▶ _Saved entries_

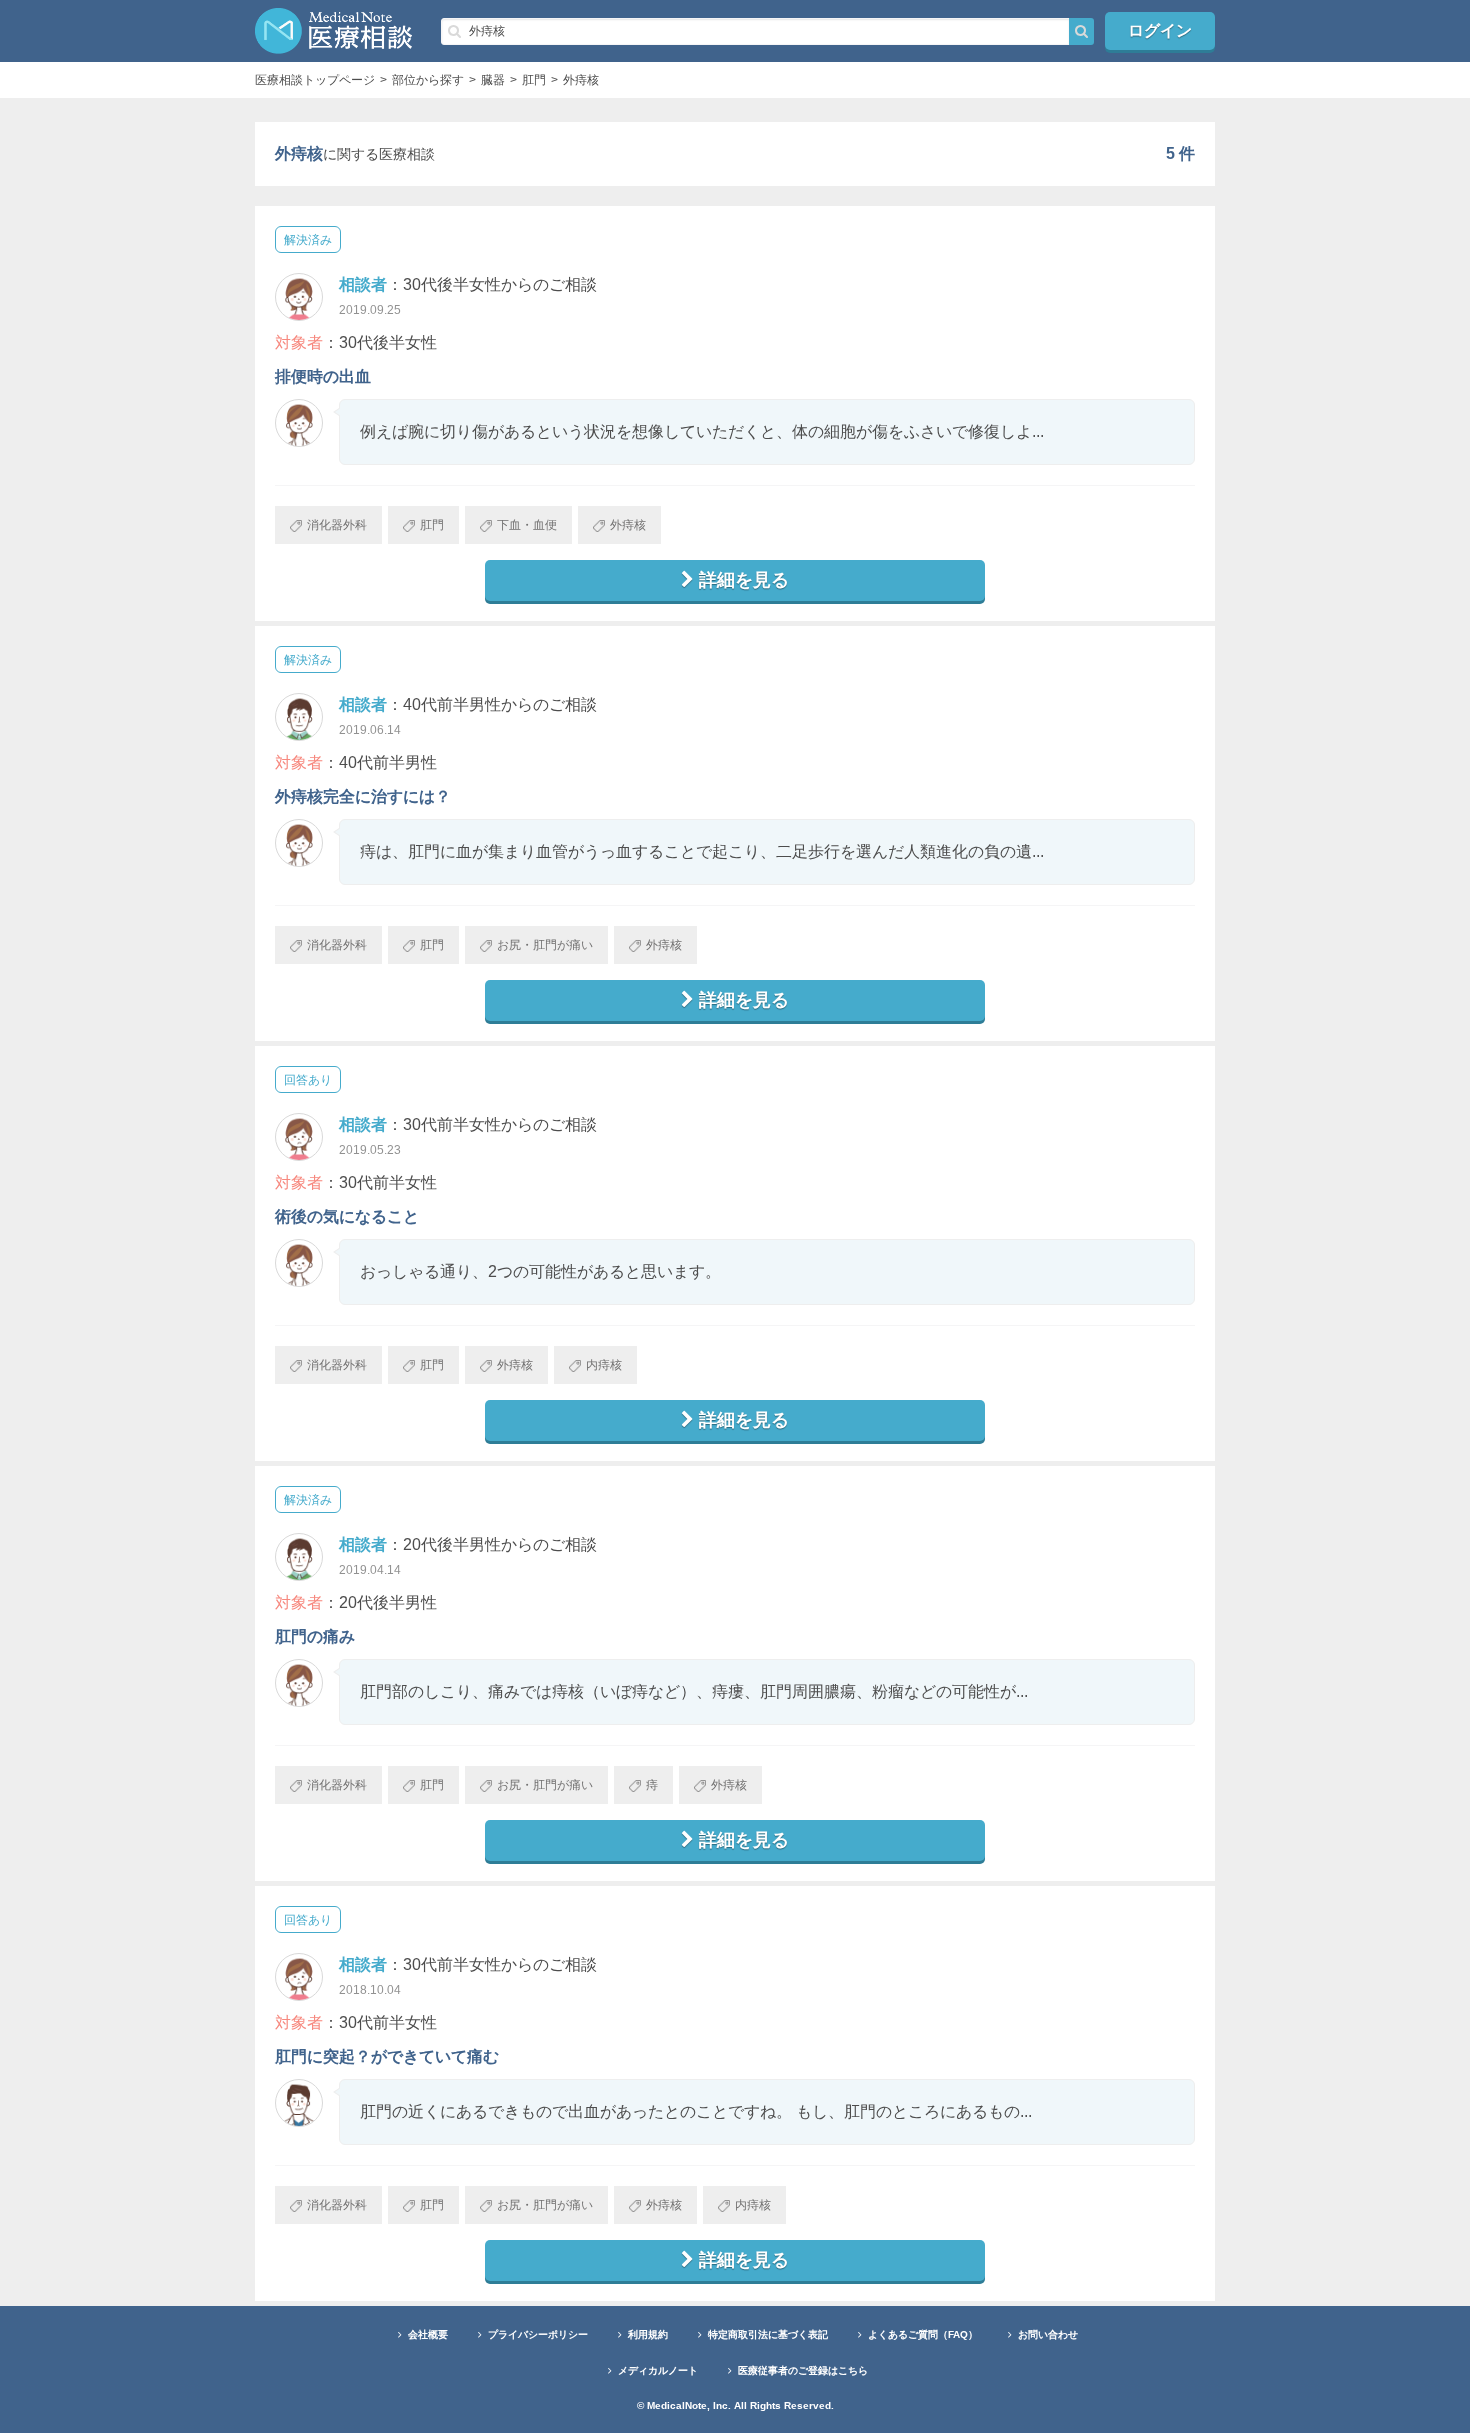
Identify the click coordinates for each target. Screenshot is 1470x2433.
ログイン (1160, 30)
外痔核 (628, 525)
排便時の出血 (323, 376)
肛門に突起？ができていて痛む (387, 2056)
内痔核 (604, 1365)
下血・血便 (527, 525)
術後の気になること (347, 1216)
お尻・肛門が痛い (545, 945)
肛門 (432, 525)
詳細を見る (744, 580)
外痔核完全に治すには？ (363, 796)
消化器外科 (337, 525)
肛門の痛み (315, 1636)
...
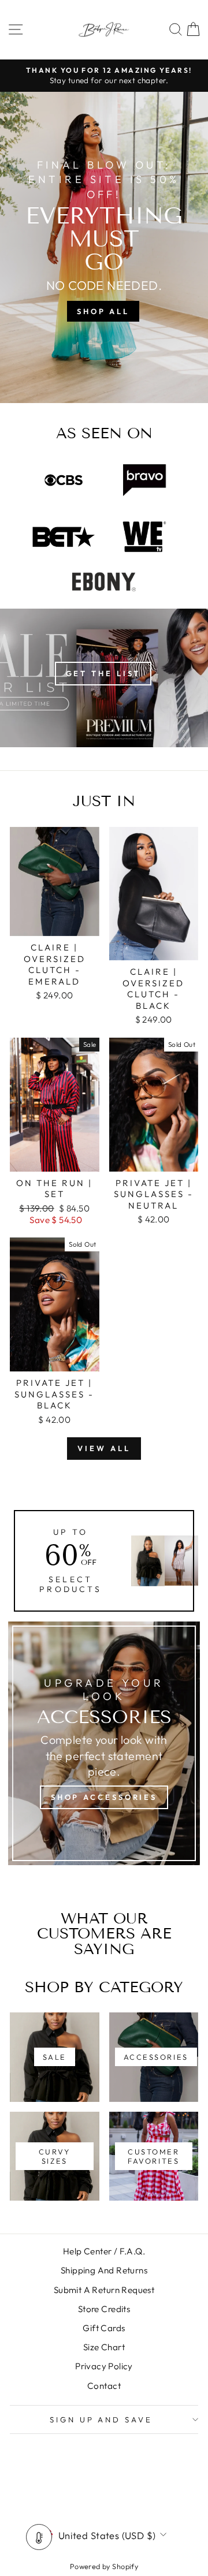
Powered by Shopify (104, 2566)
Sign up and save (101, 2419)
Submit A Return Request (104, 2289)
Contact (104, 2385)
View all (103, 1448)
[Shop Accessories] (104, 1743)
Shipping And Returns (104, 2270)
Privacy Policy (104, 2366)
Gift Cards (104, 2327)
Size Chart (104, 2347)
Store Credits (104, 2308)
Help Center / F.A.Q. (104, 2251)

▶ _TASK INSTRUCTIONS_
Please return only the lines above, starting at the line that has "Identify the click" and ending at the line that has "肛門の痛み (315, 1636)", keeping both and leaving each one unchanged.

▶ _TASK ANSWER_
Identify the click coordinates for each target. Screenshot is 1470x2433.
ログイン (1160, 30)
外痔核 (628, 525)
排便時の出血 (323, 376)
肛門に突起？ができていて痛む (387, 2056)
内痔核 (604, 1365)
下血・血便 (527, 525)
術後の気になること (347, 1216)
お尻・肛門が痛い (545, 945)
肛門 (432, 525)
詳細を見る (744, 580)
外痔核完全に治すには？ (363, 796)
消化器外科 (337, 525)
肛門の痛み (315, 1636)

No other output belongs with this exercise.